The epitome of a true Southern gentleman, he rises from his chair, as spryly as he would have 40 years ago. If his joints bother him, they do not betray his hospitality. Standing displays the physique of a college athlete, a testament to a life spent on the gridiron, exercising and eating right.

When he set out on his own in 1968, he didn’t have much more than a few dollars in his pocket, he said. Today, it appears, he has quite a few more than that. Still, the irony does not escape him that despite all his healthy efforts and the good Lord blessing him abundantly with family, looks and success, he is dealing with a rare and life-threatening condition that is completely out of his control.

Amyloidosis.

But Darby, never one to sit back and wait, plays both offense and defense these days. He’s educated himself on the disease. He’s sought the finest care. And he’s invested half a million of those hard-earned dollars to try to help tackle a disease for which there is no cure, having recently funded the beginnings of the MUSC Amyloidosis Center of Excellence.

Heart Failure

A word that many are familiar with, amyloid is often associated with the plaque that causes Alzheimer’s. Actually, it’s a broad term that covers any protein that misfolds and then deposits and builds up someplace in the body, like organs, interfering with the way the organ’s supposed to work.

Like the heart, for instance, where it affects Darby.

Amyloid deposits in the heart cause cardiac amyloidosis, and, as deposits increase, the heart becomes stiffer.

The job of the heart is to pump out (eject) oxygen-rich blood to the entire body. In a healthy heart, the heart muscle relaxes after each contraction and allows the heart to refill with blood. If the heart loses its ability to relax normally between beats because the muscle has become stiff, it can't fill with enough blood. So when the heart squeezes normally but is too stiff to relax and refill properly, that condition is known as heart failure with “preserved ejection fraction” (HFpEF). Studies have shown that up to 15% of patients with HFpEF, like Darby, are found to have various kinds of amyloids in their hearts.

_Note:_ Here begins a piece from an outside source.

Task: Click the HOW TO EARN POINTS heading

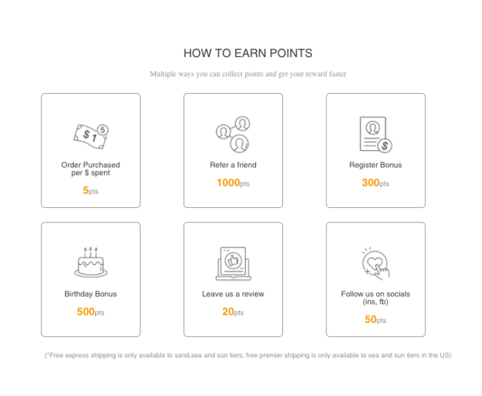Action: (x=248, y=54)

Swelling, fatigue, dizziness and shortness of breath are common when amyloidosis affects the heart, but they are also common to other ailments, so doctors often don’t make the amyloid connection early enough.

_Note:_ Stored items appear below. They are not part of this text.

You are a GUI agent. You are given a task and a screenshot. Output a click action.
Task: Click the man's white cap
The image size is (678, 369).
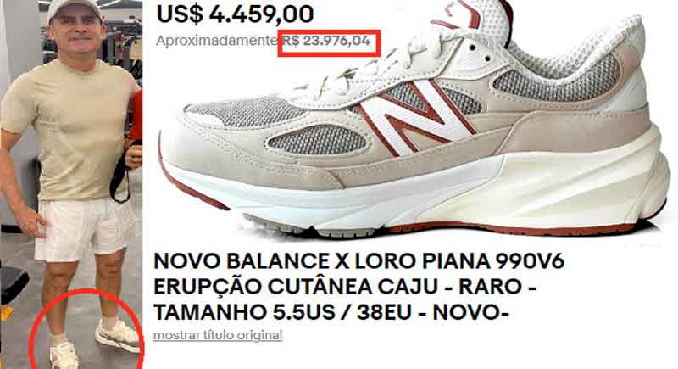(75, 8)
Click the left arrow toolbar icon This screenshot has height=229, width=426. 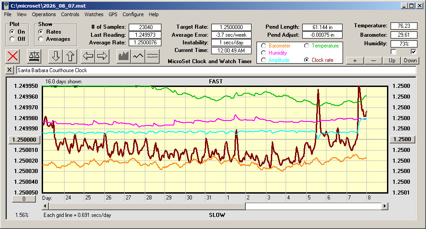[88, 56]
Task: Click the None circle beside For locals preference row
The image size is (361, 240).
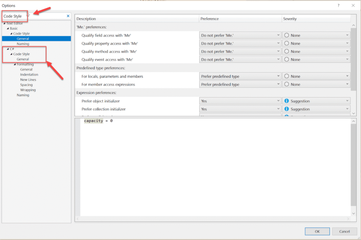Action: click(287, 76)
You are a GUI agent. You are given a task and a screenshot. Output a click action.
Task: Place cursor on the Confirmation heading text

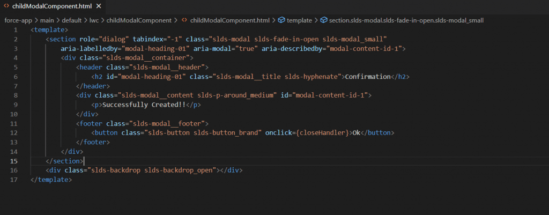pyautogui.click(x=367, y=77)
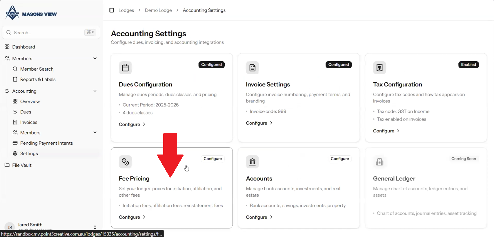
Task: Click the Tax Configuration receipt icon
Action: 379,68
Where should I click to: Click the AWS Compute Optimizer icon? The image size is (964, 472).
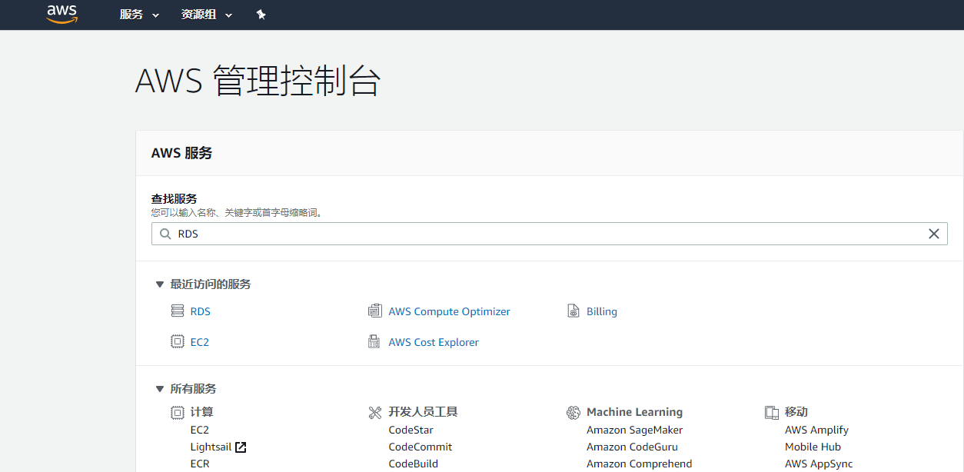click(375, 311)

Beginning around 2015, Darby noticed subtle changes — like his feet would swell.

“I found I was uncomfortable in my shoes and boots. I do a lot of hunting, and that wouldn’t do. It was the first sign I experienced; it was sort of an ebb and flow.”

He also found himself at the end of the day uncharacteristically fatigued. And he was getting up four or five times during the night, which also concerned him. He saw his urologist.

 

But it wasn’t until his annual physical with William Wingfield, M.D., that anyone put two and two together. Wingfield discussed his findings with Blount Ellison, M.D., Darby’s cardiologist, and Ellison made the diagnosis based on Darby’s history and echocardiogram.

That, Darby said, really got the ball rolling.

He called his brother, physician Charles Darby, to seek his counsel. A legend in the medical community, he founded the MUSC’s Children’s Hospital in 1987, and the Charles P. Darby Children's Research Institute was named in his honor in 2005. He suggested that his brother make a trip to Boston Medical, one of the top two centers at the time, for evaluation. There Gordon Darby met Flora Sam, M.D., and the two developed a friendship.

Two years later, nationally renowned amyloidosis expert Daniel Judge, M.D., was recruited and joined the cardiology team at MUSC Heath. His goal was to create a national center dedicated to the study and treatment of amyloidosis. While the two remain friends, Darby told his Boston doctor that he would receive his care at MUSC.

It was a very good decision, he said.

In good hands

In addition to being one of the country’s leading authorities on amyloid disease, Judge has combined expertise in heart failure, cardiovascular disease and genetics. As far back as 2004, when he was honing that expertise at The John Hopkins Hospital, he developed a database of patients with amyloidosis, participated in clinical research and wrote papers on his findings.

But with no good therapies available to halt the progression of the disease or offer a cure, he was frustrated with how everyone with cardiac amyloid was given the same terrible prognosis.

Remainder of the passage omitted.